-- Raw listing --
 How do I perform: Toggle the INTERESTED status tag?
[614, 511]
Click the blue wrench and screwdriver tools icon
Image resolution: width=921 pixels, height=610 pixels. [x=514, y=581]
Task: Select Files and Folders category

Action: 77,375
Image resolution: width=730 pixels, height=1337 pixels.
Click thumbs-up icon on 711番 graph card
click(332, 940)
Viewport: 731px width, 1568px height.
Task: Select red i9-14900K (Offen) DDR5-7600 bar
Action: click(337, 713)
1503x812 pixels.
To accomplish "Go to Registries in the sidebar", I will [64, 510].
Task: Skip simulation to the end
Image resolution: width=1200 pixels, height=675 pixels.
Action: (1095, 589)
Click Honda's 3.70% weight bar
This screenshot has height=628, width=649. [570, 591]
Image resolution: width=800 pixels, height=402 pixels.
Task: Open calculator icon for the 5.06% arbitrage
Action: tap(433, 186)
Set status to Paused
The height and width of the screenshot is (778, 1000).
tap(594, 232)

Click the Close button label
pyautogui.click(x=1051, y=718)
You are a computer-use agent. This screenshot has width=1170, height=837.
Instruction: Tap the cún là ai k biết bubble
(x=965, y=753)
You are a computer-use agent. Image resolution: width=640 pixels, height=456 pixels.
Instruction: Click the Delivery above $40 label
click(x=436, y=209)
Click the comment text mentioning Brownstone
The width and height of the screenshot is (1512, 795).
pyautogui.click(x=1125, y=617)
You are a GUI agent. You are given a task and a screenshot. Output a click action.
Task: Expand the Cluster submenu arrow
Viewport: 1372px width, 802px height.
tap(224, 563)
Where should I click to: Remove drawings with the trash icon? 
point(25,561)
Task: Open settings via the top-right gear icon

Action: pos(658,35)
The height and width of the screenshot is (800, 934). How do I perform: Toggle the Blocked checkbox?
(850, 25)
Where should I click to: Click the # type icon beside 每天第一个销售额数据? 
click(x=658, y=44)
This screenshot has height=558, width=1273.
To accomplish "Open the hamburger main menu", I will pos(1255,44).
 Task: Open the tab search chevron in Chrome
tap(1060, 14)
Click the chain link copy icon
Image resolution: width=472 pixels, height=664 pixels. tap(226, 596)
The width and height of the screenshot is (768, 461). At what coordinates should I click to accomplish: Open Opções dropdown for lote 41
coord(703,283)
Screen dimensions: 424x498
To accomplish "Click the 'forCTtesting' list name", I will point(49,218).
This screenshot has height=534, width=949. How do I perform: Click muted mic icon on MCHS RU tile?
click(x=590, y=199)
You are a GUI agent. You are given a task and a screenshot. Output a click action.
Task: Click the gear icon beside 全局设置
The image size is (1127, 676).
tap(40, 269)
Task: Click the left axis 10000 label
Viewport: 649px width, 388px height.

-- Requirements --
From the listing above, pull out every line that contains the word "will".

-- Output --
To accomplish "Go to Registries in the sidebar", I will [64, 510].
To accomplish "Open the hamburger main menu", I will pos(1255,44).
To accomplish "Click the 'forCTtesting' list name", I will point(49,218).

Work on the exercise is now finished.